Thermal analysis of high concentrator photovoltaic module using convergent-divergent microchannel heat sink design

• Published in: Applied thermal engineering Vol. 183; p. 116201
• Main Authors: Y.M. Ali, Abdallah, M. Abo-Zahhad, Essam, Elqady, Hesham I., Rabie, Mohammed, Elkady, M.F., Ookawara, Shinichi, El-Shazly, A.H., Radwan, Ali
• Format: Journal Article
• Language: English
• Published: Oxford Elsevier Ltd 25.01.2021; Elsevier BV
• Subjects: Computational fluid dynamics; Concentrators; Convergence; Convergent-divergent microchannel; Cooling; Cooling effects; Dense-packed module; Fluid flow; Heat conductivity; Heat exchangers; Heat flux; Heat sinks; Heat transfer; High concentrator photovoltaic; Inlet temperature; Laminar flow; Life expectancy; Microchannels; Modules; Nonuniformity; Photovoltaic cells; Pressure drop; Temperature; Temperature distribution; Thermal analysis; Thermal management; Three dimensional models; High concentrator photovoltaic; Thermal management; Dense-packed module; Convergent-divergent microchannel
• ISSN: 1359-4311; 1873-5606
• DOI: 10.1016/j.applthermaleng.2020.116201

•New cooling MCHS for HCPV is proposed and compared with the conventional MCHS.•Different inlet and outlet orientations are examined toward more uniform cooling.•Thermal and electrical performances are assessed at several operating conditions.•Proposed MCHS improved Nuavg by 21.9% at counter flow and maximum studied flowrate.•Proposed MCHS enhanced temperature uniformity by 37.8% at same previous conditions. The dense-packed high concentrator photovoltaic module (DP-HCPVM) is normally exposed to a very high heat flux concentrated from sunlight. The resultant high module operation temperature drops the overall performance and reduces the module life expectancy. Consequently, the provision of powerful cooling is compulsory for such structures. In this study, a complete three-dimensional (3D) model was developed to investigate the performance of a DP-HCPVM under the active cooling scheme to figure out its ability to attain effective heat dissipations. A new cooling convergent-divergent microchannel heat sink cases were numerically investigated and compared in terms of temperature distribution and electrical efficiency of a DP-HCPVM. The influence of heat sink design and inlet mass flowrate on the cooling performance of the heat sink device were examined.

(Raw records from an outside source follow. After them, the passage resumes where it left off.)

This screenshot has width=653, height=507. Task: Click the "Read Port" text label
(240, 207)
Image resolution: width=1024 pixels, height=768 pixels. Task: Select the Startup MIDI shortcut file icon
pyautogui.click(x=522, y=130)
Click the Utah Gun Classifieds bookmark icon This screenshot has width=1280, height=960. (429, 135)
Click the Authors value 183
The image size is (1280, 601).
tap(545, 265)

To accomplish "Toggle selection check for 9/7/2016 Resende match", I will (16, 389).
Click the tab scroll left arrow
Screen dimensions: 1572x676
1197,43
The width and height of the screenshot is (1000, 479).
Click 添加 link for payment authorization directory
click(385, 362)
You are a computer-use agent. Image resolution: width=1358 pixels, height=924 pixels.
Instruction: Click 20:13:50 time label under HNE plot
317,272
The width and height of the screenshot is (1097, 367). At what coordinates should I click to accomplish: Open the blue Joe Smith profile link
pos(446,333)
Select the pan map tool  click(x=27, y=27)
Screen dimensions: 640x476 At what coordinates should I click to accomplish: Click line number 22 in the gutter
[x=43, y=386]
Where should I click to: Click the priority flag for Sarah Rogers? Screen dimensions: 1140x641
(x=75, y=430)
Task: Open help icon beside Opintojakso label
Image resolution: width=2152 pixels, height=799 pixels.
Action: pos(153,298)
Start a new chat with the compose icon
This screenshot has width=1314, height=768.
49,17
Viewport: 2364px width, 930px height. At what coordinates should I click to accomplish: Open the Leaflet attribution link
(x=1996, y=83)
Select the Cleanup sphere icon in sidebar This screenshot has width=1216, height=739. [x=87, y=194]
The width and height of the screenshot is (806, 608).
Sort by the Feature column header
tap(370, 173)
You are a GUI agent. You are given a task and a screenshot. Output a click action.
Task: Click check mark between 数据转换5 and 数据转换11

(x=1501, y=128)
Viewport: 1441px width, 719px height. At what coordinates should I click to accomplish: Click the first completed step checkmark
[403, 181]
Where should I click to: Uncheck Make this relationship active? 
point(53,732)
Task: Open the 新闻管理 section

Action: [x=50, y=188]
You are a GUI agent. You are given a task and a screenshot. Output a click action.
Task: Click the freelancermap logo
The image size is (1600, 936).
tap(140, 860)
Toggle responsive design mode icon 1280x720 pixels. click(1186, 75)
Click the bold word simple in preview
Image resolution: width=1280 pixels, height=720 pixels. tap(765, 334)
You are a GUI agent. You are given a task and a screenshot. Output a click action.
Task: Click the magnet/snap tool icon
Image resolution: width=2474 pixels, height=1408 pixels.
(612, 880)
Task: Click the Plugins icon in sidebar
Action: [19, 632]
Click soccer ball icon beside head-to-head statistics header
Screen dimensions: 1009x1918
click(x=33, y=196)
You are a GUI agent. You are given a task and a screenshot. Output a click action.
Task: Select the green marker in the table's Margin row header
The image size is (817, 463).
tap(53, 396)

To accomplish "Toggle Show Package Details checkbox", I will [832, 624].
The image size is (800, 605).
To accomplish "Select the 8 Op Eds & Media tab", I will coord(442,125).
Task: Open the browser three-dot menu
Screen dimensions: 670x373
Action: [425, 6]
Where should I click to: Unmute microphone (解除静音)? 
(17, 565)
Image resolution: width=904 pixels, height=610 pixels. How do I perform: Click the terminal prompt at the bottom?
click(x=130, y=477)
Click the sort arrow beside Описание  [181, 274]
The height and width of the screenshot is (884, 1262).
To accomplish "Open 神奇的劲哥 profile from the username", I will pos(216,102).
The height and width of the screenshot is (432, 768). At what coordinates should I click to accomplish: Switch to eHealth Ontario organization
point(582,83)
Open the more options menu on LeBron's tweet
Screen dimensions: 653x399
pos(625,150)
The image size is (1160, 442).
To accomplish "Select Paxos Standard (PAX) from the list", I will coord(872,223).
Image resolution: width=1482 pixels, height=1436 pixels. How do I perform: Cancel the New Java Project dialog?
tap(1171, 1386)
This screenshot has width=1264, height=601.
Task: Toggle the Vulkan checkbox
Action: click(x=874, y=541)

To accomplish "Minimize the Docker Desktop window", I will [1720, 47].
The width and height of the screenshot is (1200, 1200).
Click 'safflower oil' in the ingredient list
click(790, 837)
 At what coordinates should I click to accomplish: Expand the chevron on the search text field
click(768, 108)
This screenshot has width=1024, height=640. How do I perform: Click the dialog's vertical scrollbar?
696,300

The same external dimensions are considered, and the flow was laminar with the inlet temperature of 25 °C for all designs for a reasonable comparison. The concept of variation flow direction by changing the inlet and outlet arrangement is adopted. The comparison between all studied designs was highlighted concerning surface average temperature, surface temperature uniformity, and pressure drop across the heat sink. The results indicated that the new convergent-divergent microchannel heat sink design achieved better effectiveness and heat transfer rate compared to the conventional straight microchannel heat sink design for DP-HCPVM thermal management, as it decreased the average cells temperature and temperature non-uniformity by 11.4% and 37.8%. Moreover, it was found that the electrical efficiency and Nusselt number were improved by 0.35% and 21.9% at the maximum studied inlet mass flowrate.